Return exactly the lines of the entries, from the one with "Choose the Off audio option" to the last.
··· Material supplied ···
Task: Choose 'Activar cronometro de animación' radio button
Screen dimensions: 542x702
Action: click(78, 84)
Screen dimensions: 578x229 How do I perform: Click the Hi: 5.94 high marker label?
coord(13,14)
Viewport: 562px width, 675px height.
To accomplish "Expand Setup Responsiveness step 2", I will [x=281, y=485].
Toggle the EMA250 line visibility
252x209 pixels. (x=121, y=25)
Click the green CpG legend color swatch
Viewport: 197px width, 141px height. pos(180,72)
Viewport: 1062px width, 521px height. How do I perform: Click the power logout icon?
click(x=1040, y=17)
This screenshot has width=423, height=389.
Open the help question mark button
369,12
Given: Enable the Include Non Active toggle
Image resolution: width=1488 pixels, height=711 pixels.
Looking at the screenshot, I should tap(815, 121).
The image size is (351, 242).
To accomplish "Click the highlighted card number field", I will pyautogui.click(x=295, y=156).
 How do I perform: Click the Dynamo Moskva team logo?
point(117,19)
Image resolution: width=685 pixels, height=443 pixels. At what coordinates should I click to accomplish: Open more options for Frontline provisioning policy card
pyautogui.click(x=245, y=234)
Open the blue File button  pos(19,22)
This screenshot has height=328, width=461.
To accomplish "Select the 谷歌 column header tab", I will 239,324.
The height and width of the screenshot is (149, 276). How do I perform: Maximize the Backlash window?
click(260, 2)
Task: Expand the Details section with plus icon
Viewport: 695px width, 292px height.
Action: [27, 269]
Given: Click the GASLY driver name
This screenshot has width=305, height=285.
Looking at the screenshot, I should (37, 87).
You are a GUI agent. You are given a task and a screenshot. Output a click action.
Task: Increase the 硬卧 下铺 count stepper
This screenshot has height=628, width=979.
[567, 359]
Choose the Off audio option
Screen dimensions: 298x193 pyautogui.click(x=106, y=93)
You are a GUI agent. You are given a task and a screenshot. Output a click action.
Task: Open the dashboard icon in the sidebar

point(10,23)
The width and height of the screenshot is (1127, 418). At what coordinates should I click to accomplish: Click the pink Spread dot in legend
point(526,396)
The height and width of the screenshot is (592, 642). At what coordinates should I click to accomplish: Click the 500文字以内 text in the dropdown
···
Output for this exercise:
Choose the Off audio option
Screen dimensions: 298x193 pyautogui.click(x=106, y=93)
You are a GUI agent. You are given a task and a screenshot. Output a click action.
Task: Open the dashboard icon in the sidebar

point(10,23)
The width and height of the screenshot is (1127, 418). At what coordinates should I click to accomplish: Click the pink Spread dot in legend
point(526,396)
The height and width of the screenshot is (592, 642). At what coordinates should I click to accomplish: Click the 500文字以内 text in the dropdown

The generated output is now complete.